Dolores Jean Moran (January 27, 1926 – February 5, 1982) was an American film actress and model.

Early years
Moran was born named Jaqueline in Stockton, California, the daughter of James G. Moran and his wife, Esther Moran and attended elementary and secondary schools there. She won the Northern California Oratorical Contest and starred in school plays.

Film career
In 1942, aged 16, Moran, was signed by Warner Bros. to a seven-year contract, with her parents' permission.

Moran's brief career as a film actress began with uncredited roles in such films as Yankee Doodle Dandy (1942) as "the Pippirino" (with whom George blows off a date to go out with Mary). By 1943, she had become a pin-up girl appearing on the cover of such magazines as Yank. She was given supporting roles in films, such as Old Acquaintance (1943) with Bette Davis.
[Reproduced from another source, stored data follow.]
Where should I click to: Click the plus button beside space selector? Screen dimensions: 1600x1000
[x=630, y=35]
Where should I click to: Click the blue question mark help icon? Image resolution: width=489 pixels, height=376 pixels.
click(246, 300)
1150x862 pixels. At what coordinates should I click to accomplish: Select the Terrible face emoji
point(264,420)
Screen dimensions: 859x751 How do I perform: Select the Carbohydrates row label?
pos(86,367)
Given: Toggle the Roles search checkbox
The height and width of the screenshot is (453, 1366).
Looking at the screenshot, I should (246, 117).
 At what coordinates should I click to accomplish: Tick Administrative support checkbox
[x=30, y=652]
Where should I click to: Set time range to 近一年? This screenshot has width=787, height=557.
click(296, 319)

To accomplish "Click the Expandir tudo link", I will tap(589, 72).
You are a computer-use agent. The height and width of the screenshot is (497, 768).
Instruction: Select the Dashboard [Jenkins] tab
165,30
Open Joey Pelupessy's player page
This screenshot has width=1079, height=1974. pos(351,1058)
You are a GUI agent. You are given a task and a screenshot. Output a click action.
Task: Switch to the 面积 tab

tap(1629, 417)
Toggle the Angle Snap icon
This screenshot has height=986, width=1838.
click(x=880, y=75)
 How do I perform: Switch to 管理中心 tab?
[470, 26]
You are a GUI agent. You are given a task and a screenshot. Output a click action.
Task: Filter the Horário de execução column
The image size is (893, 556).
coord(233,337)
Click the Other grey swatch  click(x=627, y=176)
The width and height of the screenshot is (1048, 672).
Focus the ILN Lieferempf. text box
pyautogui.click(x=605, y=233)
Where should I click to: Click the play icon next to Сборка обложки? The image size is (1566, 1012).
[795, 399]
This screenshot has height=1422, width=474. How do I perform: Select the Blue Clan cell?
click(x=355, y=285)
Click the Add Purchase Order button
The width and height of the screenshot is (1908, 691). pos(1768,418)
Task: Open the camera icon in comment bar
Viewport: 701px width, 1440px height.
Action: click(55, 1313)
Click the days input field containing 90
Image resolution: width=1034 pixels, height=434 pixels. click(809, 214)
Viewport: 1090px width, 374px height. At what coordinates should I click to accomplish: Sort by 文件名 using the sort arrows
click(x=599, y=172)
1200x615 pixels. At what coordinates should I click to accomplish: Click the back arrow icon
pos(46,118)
Warner Bros. attempted to increase interest in her, promoting her along with Lauren Bacall as a new screen personality when Bacall was cast alongside Humphrey Bogart in To Have and Have Not (1944). The film made a star of Bacall, but Moran languished, and subsequent films did little to further her career.

The Horn Blows at Midnight (1945) gave her a leading role with Jack Benny and Alexis Smith, but her film appearances after this were sporadic, and she suffered ill health that reduced her ability to work. Her film career ended in 1954 with a featured role in the John Payne and Lizabeth Scott western film Silver Lode.

Personal life
She married film producer Benedict Bogeaus in Salome, Arizona in 1946. Their son Brett Benedict became a businessman. They divorced in 1962;

Moran had an affair with director Howard Hawks while filming To Have and Have Not, which Hawks undertook mainly as revenge for his rejection by Bacall in favor of Bogart. Bacall chided Bogart in one scene where she copied one of Moran's lines and fluttered her eyes at Bogart to emphasize how corny she thought Moran's acting skills were.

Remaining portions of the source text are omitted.